Histoire Naturelle des Indes
72 of 122
Accession number: MA 3900
Credit: The Morgan Library & Museum. Bequest of Clara S. Peck, 1983.
Title: Histoire Naturelle des Indes [supplied on an 18th century title page]
Contents: 199 images of West Indian plants, animals and human life, with accompanying manuscript captions written in late sixteenth-century French.
Medium: Most of the illustrations consist of a black chalk underdrawing and a combination of pen and brown ink with watercolor; on some images selected areas have also been glazed with a gum.
Dimensions: Binding: 30 x 21 cm; individual leaves: 29.3 x 19.7 cm.
Binding: Bound or rebound in brown leather in the late 18th century.

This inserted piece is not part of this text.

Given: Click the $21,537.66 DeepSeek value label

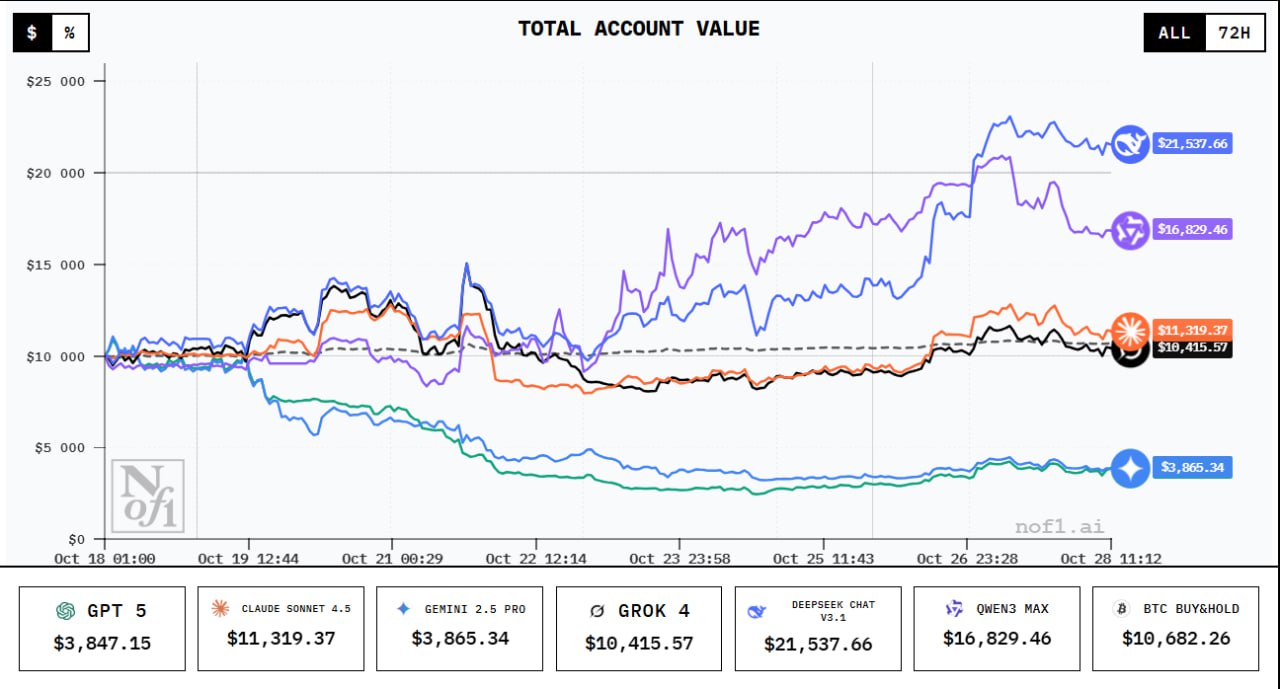Looking at the screenshot, I should (x=1192, y=143).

Pagination: Penciled folio numbers (1–125) in lower right corner of each page were added by The Morgan Library & Museum. Folios 92v–93, 93v–94, and 95v–96 are fold-out leaves.
Histoire Naturelle des Indes
Movqvites (Mosquito)
They are small flies which are so small that one cannot see them, they are very dangerous. When there is no wind and the weather is calm, they come in droves attacking people, stinging them in such a manner that one would take them for lepers. Where they bite, the flesh swells up like a pea and if one kills said flies where they have stung, this protects them from the swelling. The Indians make a fire in their houses in order to keep them away and they only appear at night, retreating during the day close to the sea in the sand.